Append character to string

Slow-Mo
12-30-2004, 09:23 AM
I have run into a problem when appending a character to a string.

First of all, it took a while to find the bug in my program, because this code worked fine before I switched to another language for non unicode programs (different default text encoding)

So here is a piece of code that is causing problems:

str &= Chr(h)

If "h" is for example 209, character with ascii code 78 is appended to my string. I see it when using ?asc(str.Chars(str.length-1)) command in Immediate window after the character has been appended to a string.

So what could be the cause for that? The only thing I can do now is to use a byte array instead of string, but still, maybe there is a solution for my problem?

AFterlife
12-30-2004, 09:35 AM
I havent used it before. But try messing around with

system.text.encoding


Ive heard you can convert text with this. although i havent tried it out as of yet.

AFterlife
12-30-2004, 12:29 PM
did you try my idea. I think thats what your looking for.
try this
http://dotgnu.org/pnetlib-doc/System/Text/Encoding.html

Slow-Mo
12-30-2004, 01:49 PM
did you try my idea. I think thats what your looking for.
try this
http://dotgnu.org/pnetlib-doc/System/Text/Encoding.html

Well, I'm not sure how to use it in my situation.

If I append a character using chrW then I can get the correct ansii code using ascW function. But this is just a temporary solution. I want this string to be converted back to char array using System.Text.Encoding.Default.GetBytes(stringtoconvert)

So I have determined that asc(chr(209)) returns 78 instead of 209.

lebb
12-30-2004, 02:36 PM
As you pointed out, AscW and ChrW are needed instead of Asc and Chr in this situation. I don't understand what you mean about it being a temporary solution, however. When I test this with GetBytes, it works fine. Can you give some more details about what you are trying to do?

Slow-Mo
12-30-2004, 06:57 PM
As you pointed out, AscW and ChrW are needed instead of Asc and Chr in this situation. I don't understand what you mean about it being a temporary solution, however. When I test this with GetBytes, it works fine. Can you give some more details about what you are trying to do?

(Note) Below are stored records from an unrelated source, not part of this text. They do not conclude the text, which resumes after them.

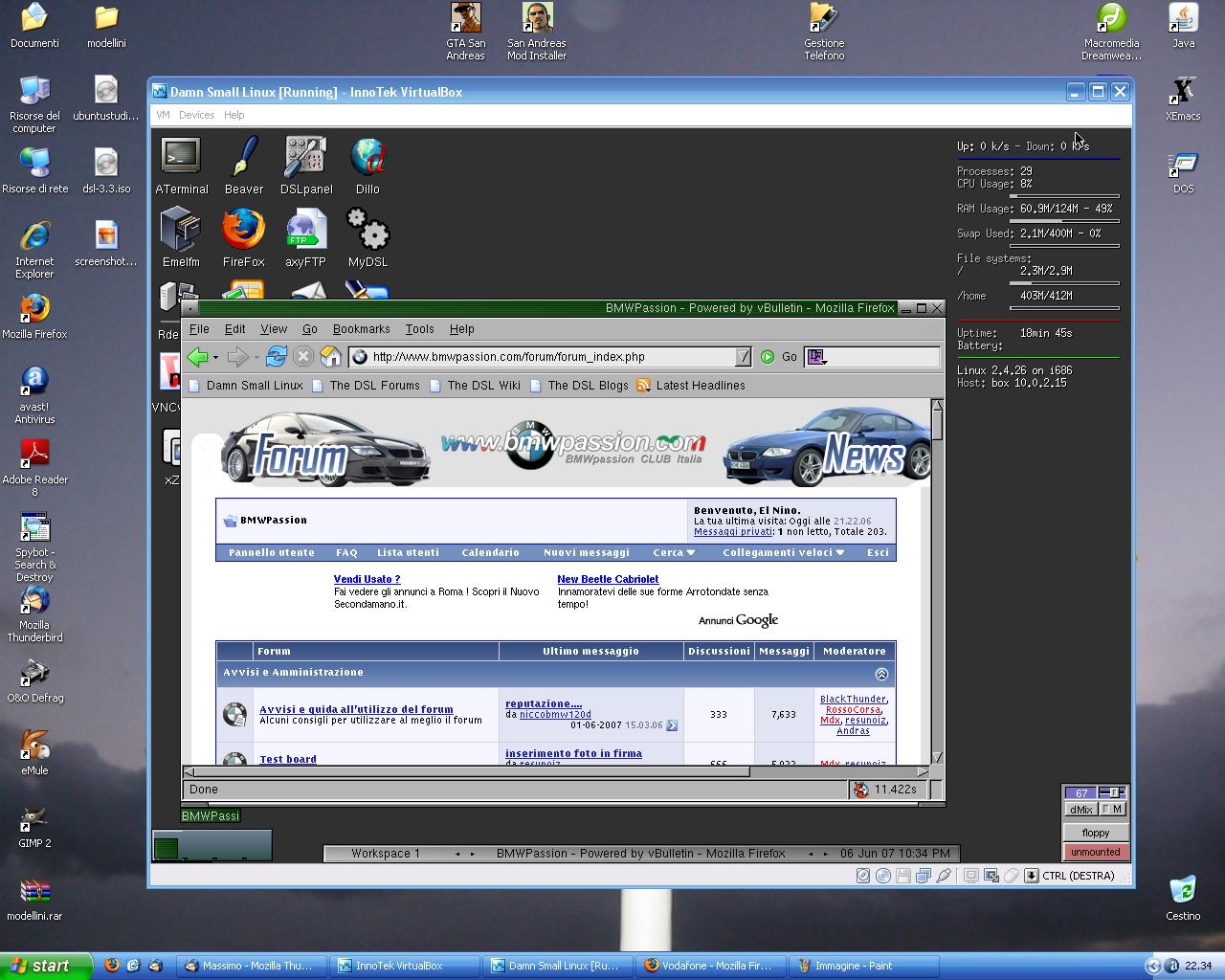This screenshot has width=1225, height=980.
Task: Open the Cerca dropdown in forum navbar
Action: point(674,552)
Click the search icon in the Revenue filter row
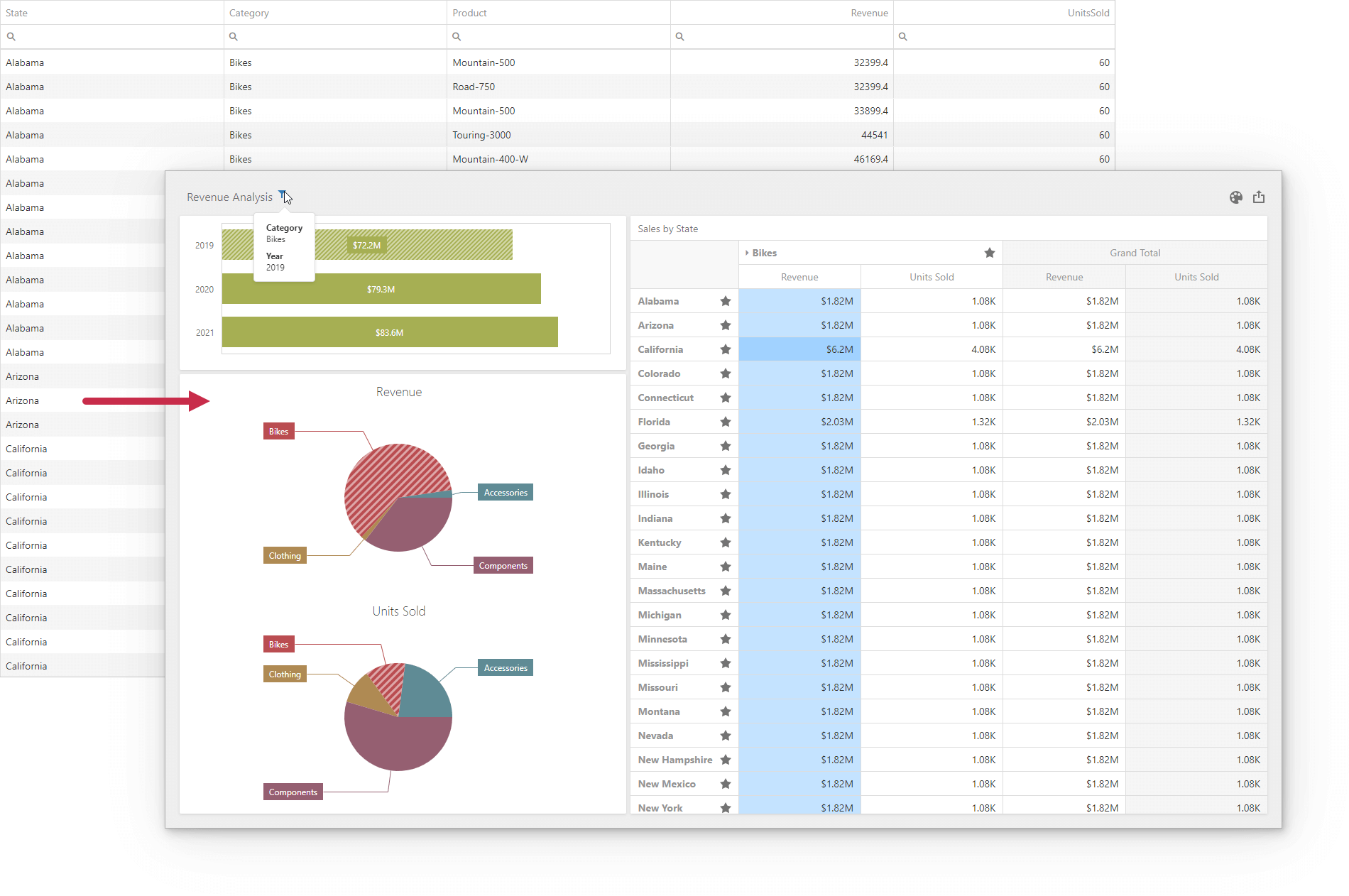Image resolution: width=1349 pixels, height=896 pixels. coord(679,36)
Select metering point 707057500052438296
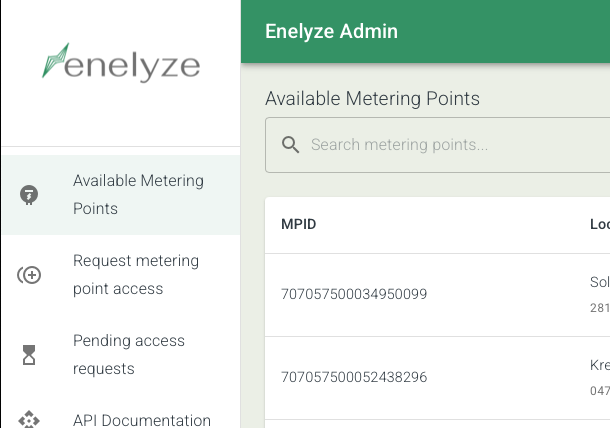 click(x=354, y=377)
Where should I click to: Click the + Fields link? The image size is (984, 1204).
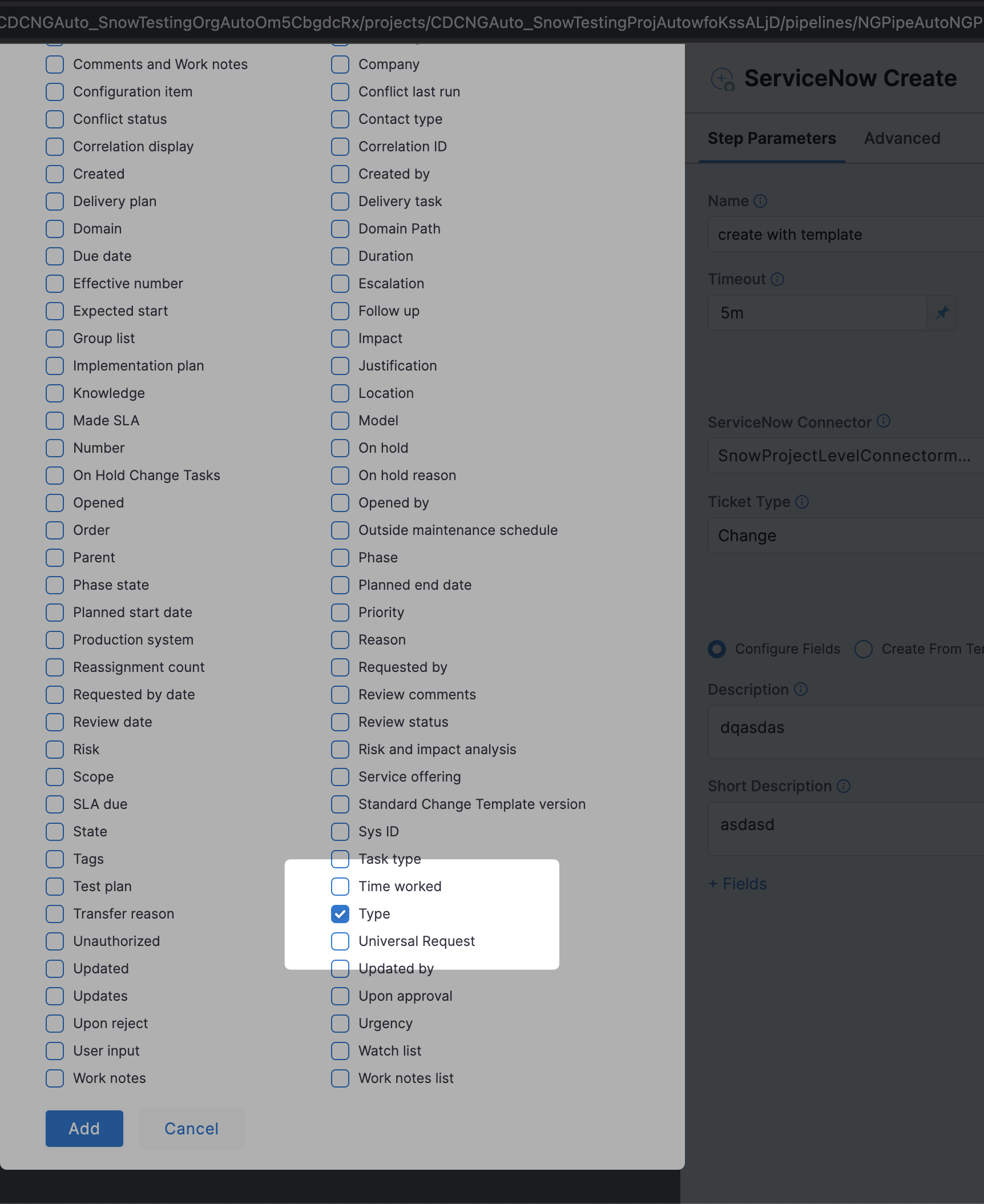pyautogui.click(x=737, y=884)
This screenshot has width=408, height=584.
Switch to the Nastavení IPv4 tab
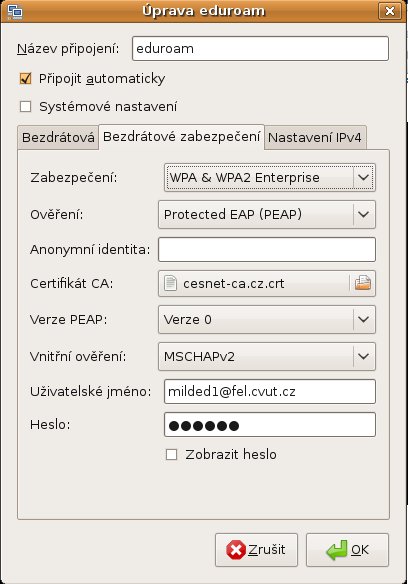click(315, 137)
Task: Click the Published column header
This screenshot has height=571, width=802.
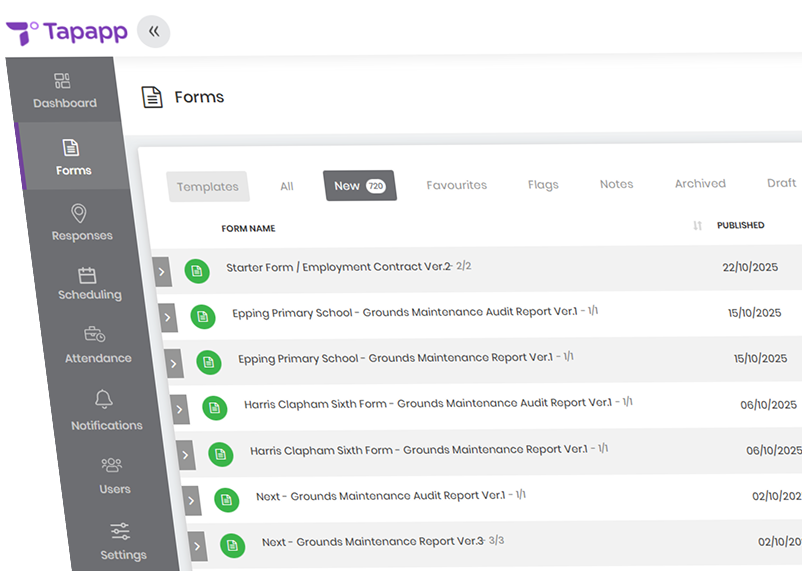Action: tap(740, 225)
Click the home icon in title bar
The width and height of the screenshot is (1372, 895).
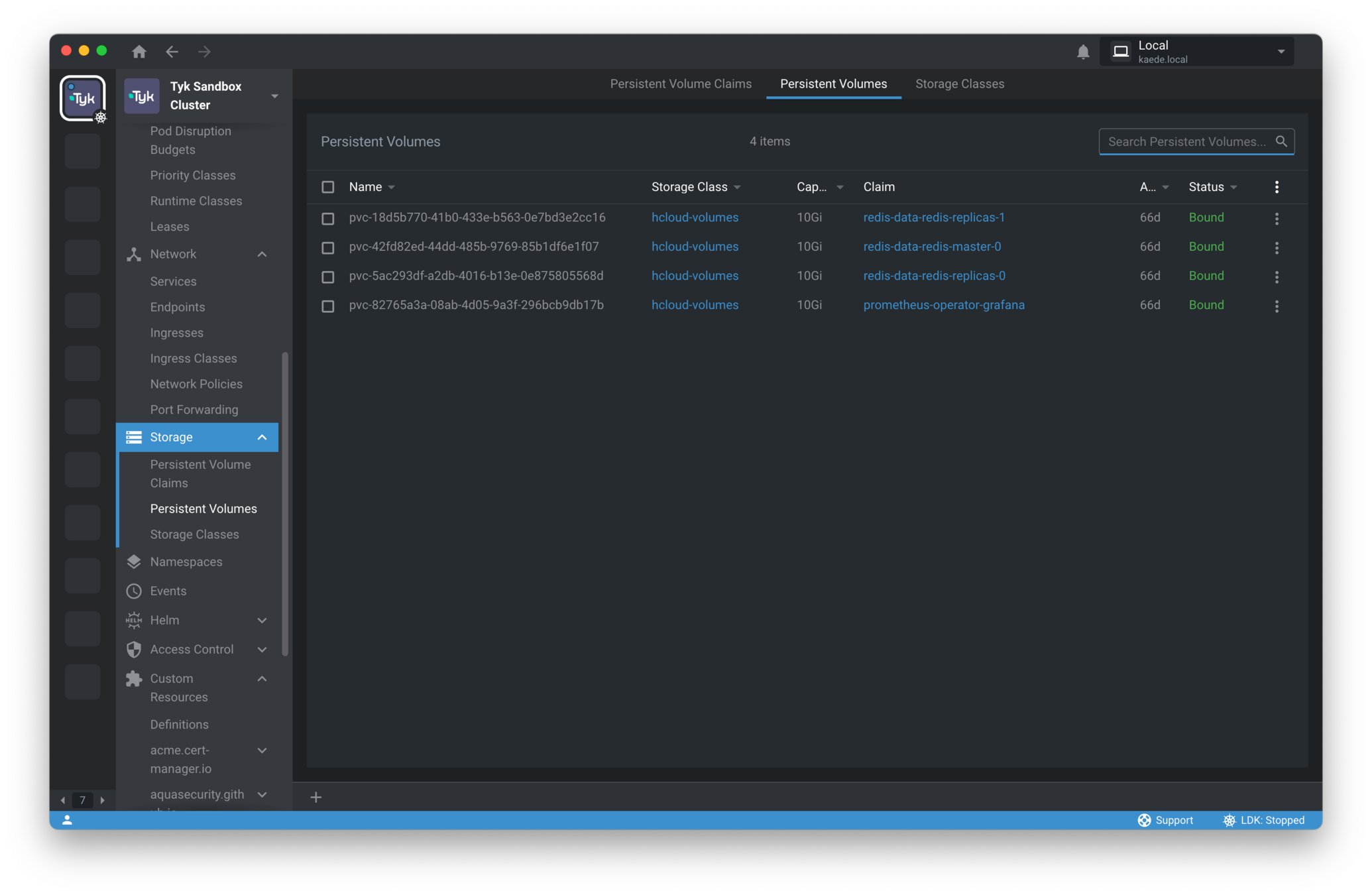point(139,51)
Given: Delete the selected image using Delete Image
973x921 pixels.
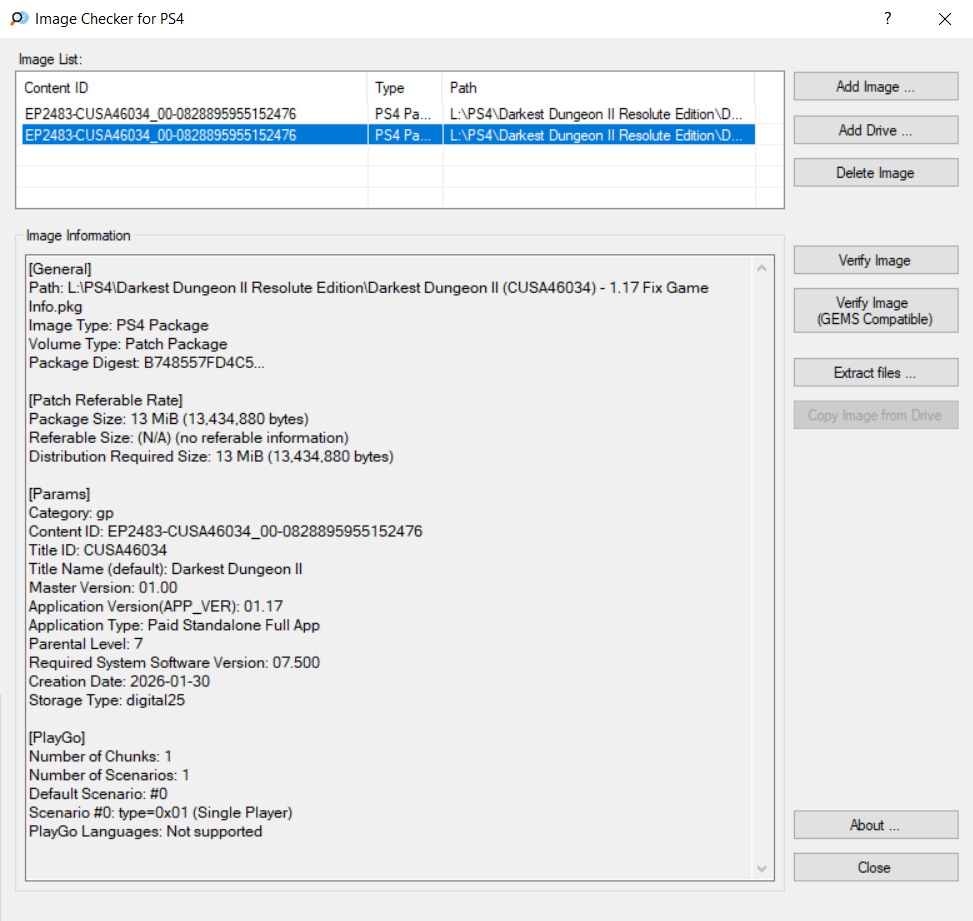Looking at the screenshot, I should pos(875,173).
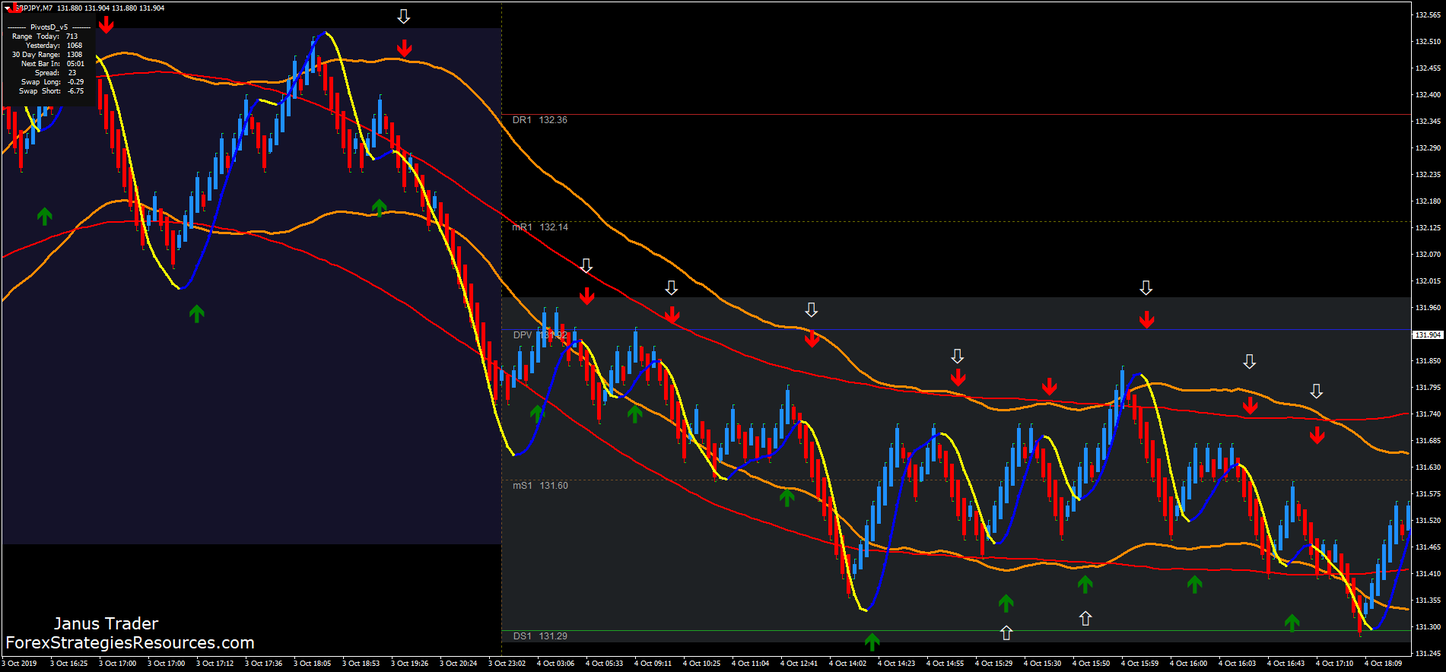
Task: Toggle the PivotsD_v5 indicator panel collapse
Action: coord(47,25)
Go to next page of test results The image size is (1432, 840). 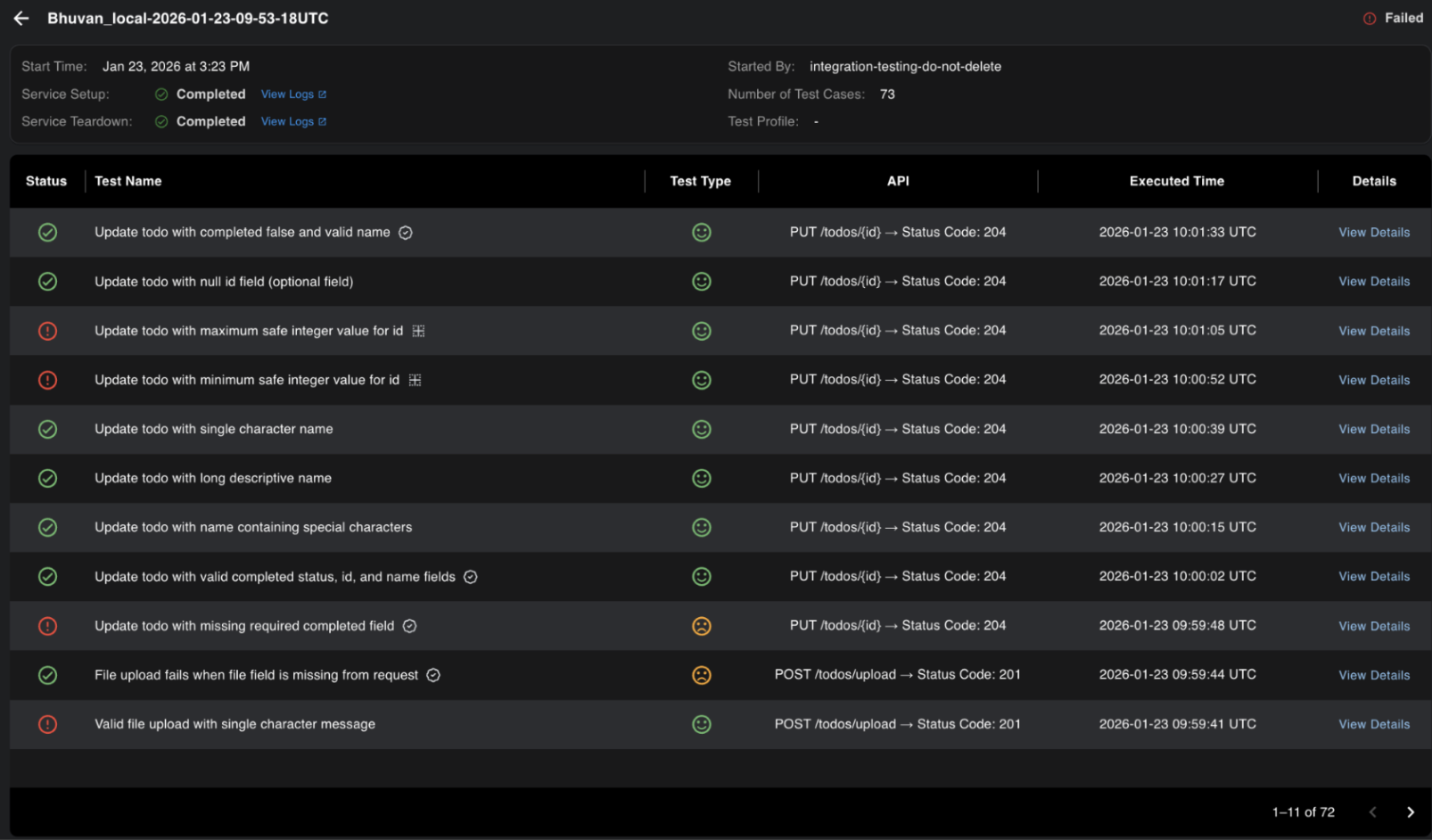(x=1410, y=812)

What I am trying to do is to build a string from another string using certain algorythm. I'm buliding this string character by character and these characters can not only be alphanumeric characters. In fact, they can be almost any ANSI characters (0..255). But when I try to convert this string to byte array using
StringToBytes = System.Text.Encoding.Default.GetBytes(Data)
bytes with wrong values are returned.
As I said, the string is built using str &= Chr(h), but Chr(h) is appending character with wrong ANSI code to string. Chr(209) is actually Chr(78) and some more characters are switched. And this only happens after I have changed the default ANSI encoding of my system. The code worked perfectly before.

So now instead of Chr(h) use ChrW(h) to build a string and instead of System.Text.Encoding.Default.GetBytes(Data) I use a loop like this:
Dim i As Integer
Dim resarr(Data.Length) As Byte
For i = 0 To (Data.Length - 1)
resarr(i) = AscW(Data.Chars(i))
Next
Return resarr
to get the byte array.

So I am trying to understand, why there is a different byte value when converting this byte to char using Chr(byt) and then back to byte using Asc(ch) than it should be.

lebb
12-30-2004, 07:15 PM
You'll definitely need to use ChrW() instead of Chr() to build the string, but it seems to me that System.Text.Encoding.Default.GetBytes should still work. If not, have you tried System.Text.Encoding.Unicode.GetBytes instead?

Slow-Mo
12-31-2004, 02:40 AM
Yes I have tried but .Unicode.GetBytes returns byte array that is twice as big as it should be because every character is converted to two bytes as in unicode encoding.

I'll try to test the code on some other machines and on my pc in other default codepages to see what happens.
Or maybe I should get rid of Chr and ChrW functions and build a byte array instead of string and only then convert a whole array to string. I'll test if that works.

Mike Rosenblum
12-31-2004, 09:00 AM
It sounds like the Encoding that you want, then, is 'Text.Encoding.ASCII'.

To what, may I ask, is your current 'System.Text.Encoding.Default' set?

Iceplug
12-31-2004, 08:54 PM
How about using Convert.ToChar and Convert.ToInt16 instead of Chr and Asc for a full .NET solution? :)
Or, try .UTF8 instead of Default.

lebb
12-31-2004, 09:03 PM
Whoops, thanks for pointing out the obvious, Iceplug. :o

Slow-Mo
01-01-2005, 07:52 PM
Still no luck :(
Convert.ToChar does exactly as chrW and
System.Text.Encoding.Default.GetBytes(convert.ToChar(209)) returns 78
System.Text.Encoding.UTF8.GetBytes(convert.ToChar(209)) returns two bytes 195 and 145
System.Text.Encoding.ASCII.GetBytes(convert.ToChar(209)) returns 63 because 209 is upper ASCII

As I now understand, string variables in VB are unicode and that's why I have this problem. When converting unicode string to byte array, a convention table is used so some characters change their code.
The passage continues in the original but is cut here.